▶ **Assignment**: Write out exactly, and only, the lines from the one containing "The image size is (755, 503)." through the last line of the listing below.

▶ **Source material**:
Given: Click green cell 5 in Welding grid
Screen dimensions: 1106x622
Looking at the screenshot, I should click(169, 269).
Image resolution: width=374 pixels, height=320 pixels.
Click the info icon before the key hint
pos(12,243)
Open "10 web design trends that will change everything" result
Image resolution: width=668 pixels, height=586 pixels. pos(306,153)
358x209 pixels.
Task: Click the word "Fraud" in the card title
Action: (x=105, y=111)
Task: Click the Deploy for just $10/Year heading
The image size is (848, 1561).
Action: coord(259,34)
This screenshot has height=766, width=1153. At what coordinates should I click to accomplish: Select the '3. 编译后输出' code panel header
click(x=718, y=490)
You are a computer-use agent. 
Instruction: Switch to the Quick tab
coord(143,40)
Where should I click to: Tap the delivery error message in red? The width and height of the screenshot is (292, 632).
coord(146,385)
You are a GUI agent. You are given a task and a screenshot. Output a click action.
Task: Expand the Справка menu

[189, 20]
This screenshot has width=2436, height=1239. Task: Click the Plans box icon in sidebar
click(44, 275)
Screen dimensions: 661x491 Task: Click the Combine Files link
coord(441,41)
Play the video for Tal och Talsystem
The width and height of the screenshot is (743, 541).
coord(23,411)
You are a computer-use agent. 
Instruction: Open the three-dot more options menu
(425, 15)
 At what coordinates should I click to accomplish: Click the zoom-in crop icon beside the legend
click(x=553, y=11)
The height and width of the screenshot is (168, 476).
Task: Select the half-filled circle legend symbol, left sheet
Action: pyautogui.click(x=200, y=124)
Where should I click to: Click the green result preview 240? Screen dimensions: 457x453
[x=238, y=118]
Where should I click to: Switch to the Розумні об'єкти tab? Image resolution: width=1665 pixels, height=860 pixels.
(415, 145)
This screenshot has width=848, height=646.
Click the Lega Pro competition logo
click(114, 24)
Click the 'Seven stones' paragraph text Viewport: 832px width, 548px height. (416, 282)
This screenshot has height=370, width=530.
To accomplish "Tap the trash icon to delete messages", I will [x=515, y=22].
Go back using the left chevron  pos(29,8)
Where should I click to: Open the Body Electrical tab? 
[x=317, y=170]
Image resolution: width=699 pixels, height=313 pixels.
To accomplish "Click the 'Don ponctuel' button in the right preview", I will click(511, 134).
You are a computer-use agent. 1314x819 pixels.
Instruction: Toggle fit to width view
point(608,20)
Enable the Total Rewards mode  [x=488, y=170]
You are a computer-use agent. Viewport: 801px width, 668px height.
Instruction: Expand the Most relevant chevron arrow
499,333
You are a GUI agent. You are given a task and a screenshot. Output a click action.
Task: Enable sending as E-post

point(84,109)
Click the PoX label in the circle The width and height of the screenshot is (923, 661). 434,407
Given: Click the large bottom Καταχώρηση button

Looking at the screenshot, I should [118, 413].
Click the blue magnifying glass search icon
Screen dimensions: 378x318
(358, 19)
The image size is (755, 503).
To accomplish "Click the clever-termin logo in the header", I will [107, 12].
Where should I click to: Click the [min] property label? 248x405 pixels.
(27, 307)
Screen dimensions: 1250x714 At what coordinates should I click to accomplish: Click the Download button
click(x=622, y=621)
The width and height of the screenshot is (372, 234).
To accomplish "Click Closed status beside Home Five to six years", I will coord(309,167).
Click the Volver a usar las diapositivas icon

▶ **Answer to the problem**:
The image size is (755, 503).
To accomplish "Click the clever-termin logo in the header", I will [107, 12].
Where should I click to: Click the [min] property label? 248x405 pixels.
(27, 307)
Screen dimensions: 1250x714 At what coordinates should I click to accomplish: Click the Download button
click(x=622, y=621)
The width and height of the screenshot is (372, 234).
To accomplish "Click Closed status beside Home Five to six years", I will coord(309,167).
Click the Volver a usar las diapositivas icon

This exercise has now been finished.